Les relations qui empêchent l’Iran de reprendre sa place sur l’échiquier mondial

Au cours des dernières années, l’Iran a intensifié ses activités à l’échelle régionale. Le pays entretient depuis longtemps des relations avec un certain nombre d’acteurs non étatiques, aussi bien en Afghanistan qu’au Liban et au Yémen. Le contrôle que l’Iran exerce réellement sur eux et l’appui qu’il leur offre varient grandement, mais l’invasion de l’Irak et de l’Afghanistan par les États‑Unis, le printemps arabe et la montée de Daech sont autant de facteurs qui ont permis au régime de s’assouplir et d’accroître son influence au‑delà de ses frontières. Néanmoins, le soutien qu’offre Téhéran à divers intervenants est à l’origine de tensions avec l’Europe, sans compter que l’administration Trump s’en sert pour justifier sa campagne de pression.

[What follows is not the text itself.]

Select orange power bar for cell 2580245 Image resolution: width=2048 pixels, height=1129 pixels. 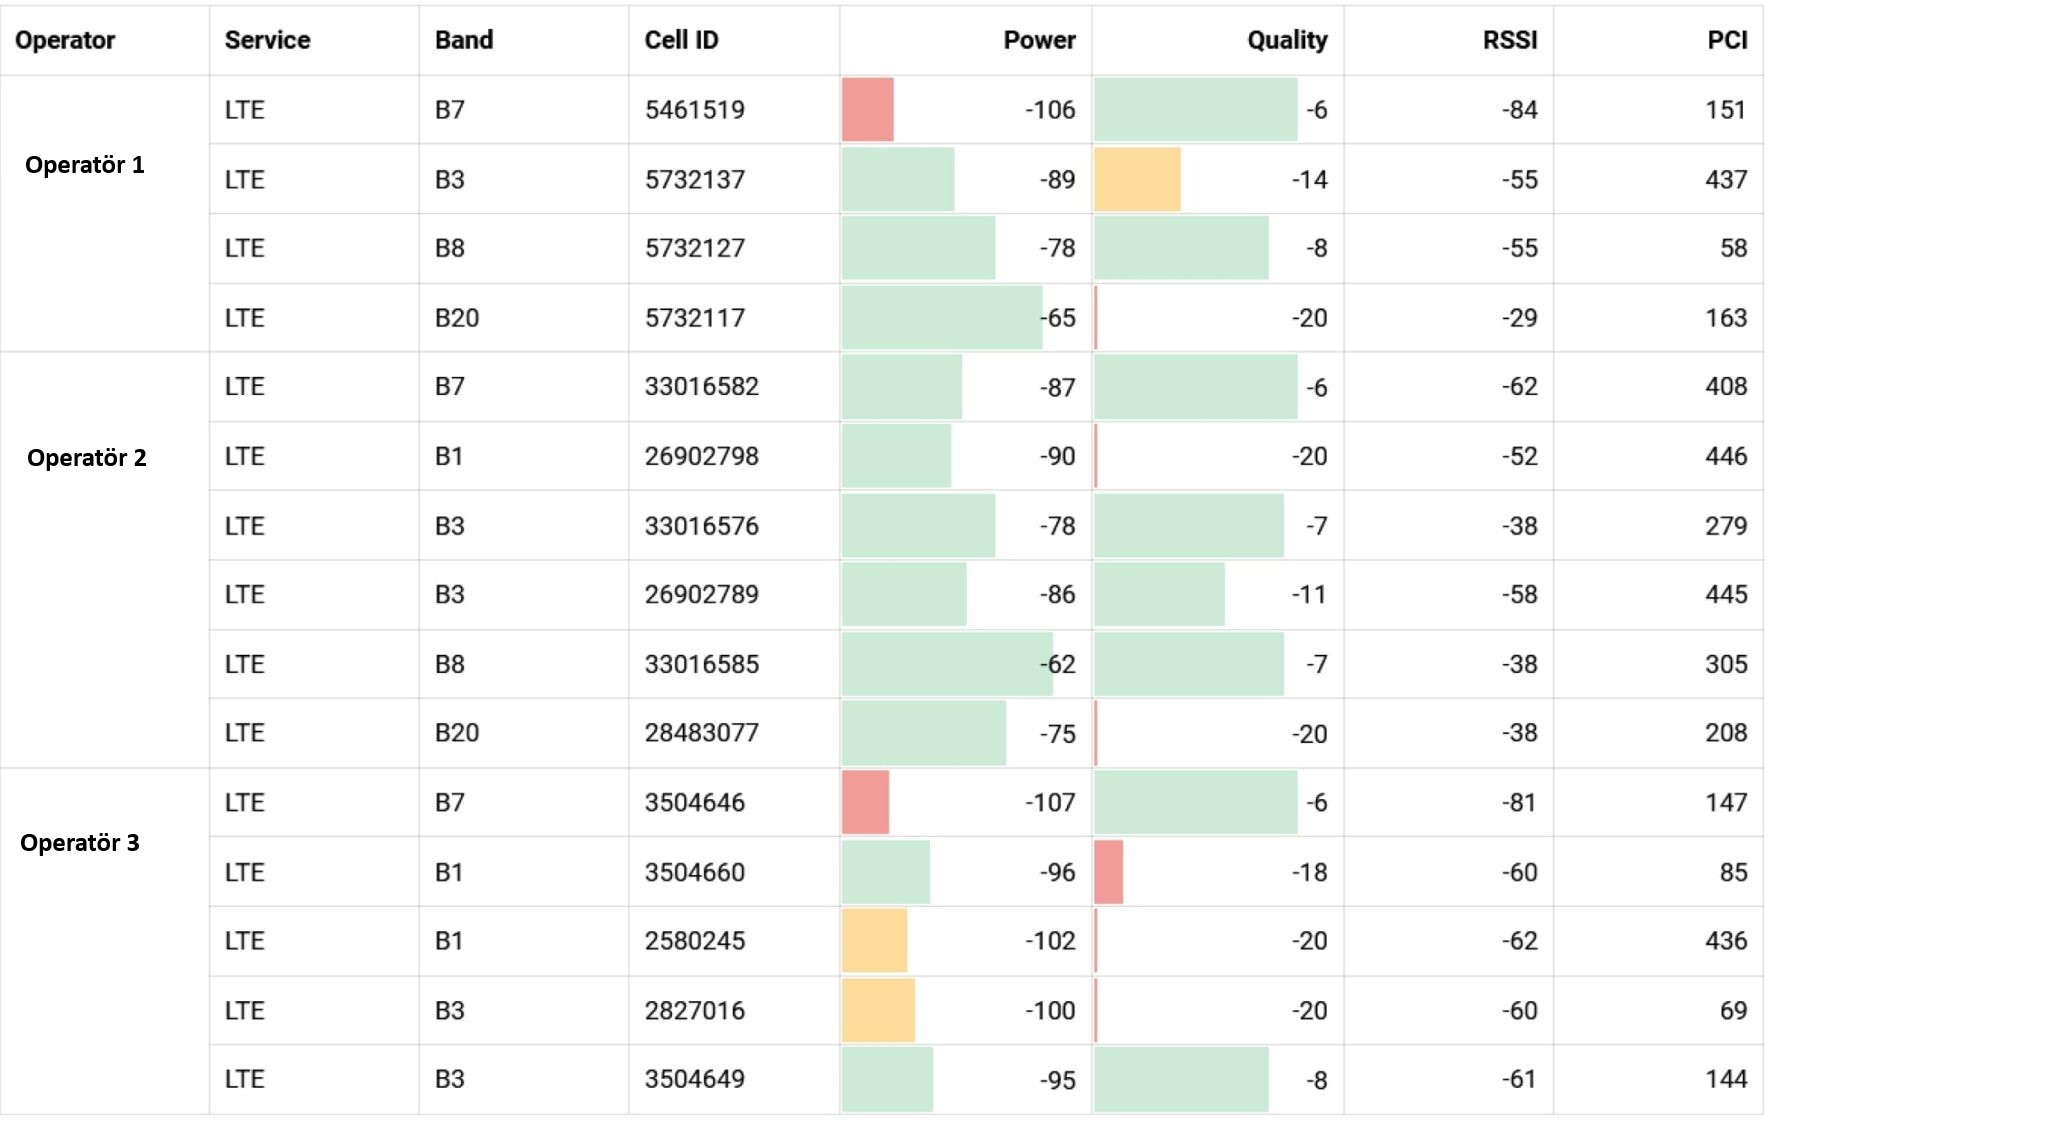pyautogui.click(x=874, y=941)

L’Iran récolte enfin les fruits de sa participation à la guerre civile en Syrie : celle-ci a aidé à asseoir solidement le régime d’Assad et a permis à l’Iran de s’enrichir en prenant part à la reconstruction. Cependant, la Russie, proche alliée de Téhéran, mine dans une certaine mesure les projets de reconstruction du régime en Syrie. Le conflit a permis aux troupes iraniennes d’acquérir de l’expérience sur le champ de bataille pour la première fois depuis la fin de la guerre contre l’Irak. Téhéran dispose donc désormais d’une force imposante composée de combattants prêts à être envoyés dans d’autres zones de conflit. Par contre, la guerre a nui à la réputation du régime.

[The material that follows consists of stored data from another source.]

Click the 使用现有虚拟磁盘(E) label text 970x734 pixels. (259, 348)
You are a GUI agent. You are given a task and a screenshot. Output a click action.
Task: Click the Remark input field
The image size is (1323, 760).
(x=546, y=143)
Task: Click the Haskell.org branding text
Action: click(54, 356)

L’exécution de Jamal Khashoggi par des assassins saoudiens en octobre 2018 a fait ressortir des tensions dans la relation entre les États‑Unis et l’Arabie saoudite et a généré un élan qui a amené les États‑Unis à se retirer de la coalition dirigée par l’Arabie saoudite au YémenNote de bas de page 86 . Même si ce retrait ne signifie pas nécessairement que les États-Unis renonceront à participer à cette guerre, il contribue à nuire au principal adversaire régional de Téhéran dans un conflit qui semble s’éterniser. La présence iranienne au Yémen demeure toutefois un point de dissension au sein de la communauté internationale, puisqu’elle vient exacerber une situation humanitaire déjà catastrophique.

Perspectives

Un certain nombre d’événements susceptibles de se produire à court et à moyen terme pourraient provoquer une escalade des tensions entre les États‑Unis et l’Iran et jouer un rôle décisif dans la réussite ou l’échec du PAGC.

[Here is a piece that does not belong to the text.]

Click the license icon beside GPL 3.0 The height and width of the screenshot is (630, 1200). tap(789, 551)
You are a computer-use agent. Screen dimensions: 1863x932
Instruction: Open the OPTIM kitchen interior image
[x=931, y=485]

Les élections parlementaires en Iran auront lieu en 2020, juste au moment où la campagne électorale menant à la présidentielle américaine commencera à prendre de l’essor. La campagne électorale en Iran est plutôt courte, mais elle exacerbe souvent les tensions et les querelles intestines au sein du régime. Cette situation pourrait faire éclore des conflits, car les ultraconservateurs risquent d’exercer davantage de pressions sur les modérés, ce qui pourrait mettre le PAGC et l’économie au premier plan. De plus, la période de campagne est souvent marquée par une augmentation des activités déstabilisatrices, comme les essais de missiles balistiques et l’accroissement des pressions sur la société civile, notamment l’arrestation de titulaires d’une double nationalité.

Si le P4+1 et l’Iran arrivent à maintenir le PAGC jusque‑là, les élections américaines de 2020 pourraient bien être déterminantes pour l’avenir de l’accord. Si le président Trump est réélu, il leur sera beaucoup plus difficile de maintenir l’accord, surtout si les modérés perdent du terrain à la suite de la présidentielle en Iran en 2021. Si, au contraire, le président Trump perd l’élection, il se peut que les États‑Unis essaient de revitaliser le PAGC, surtout si c’est un démocrate prend le pouvoir.

Enfin, un dernier impondérable se doit d’être pris en compte dans l’équation : la possibilité d’escalade du conflit entre l’Iran et Israël en raison de l’instabilité en Syrie.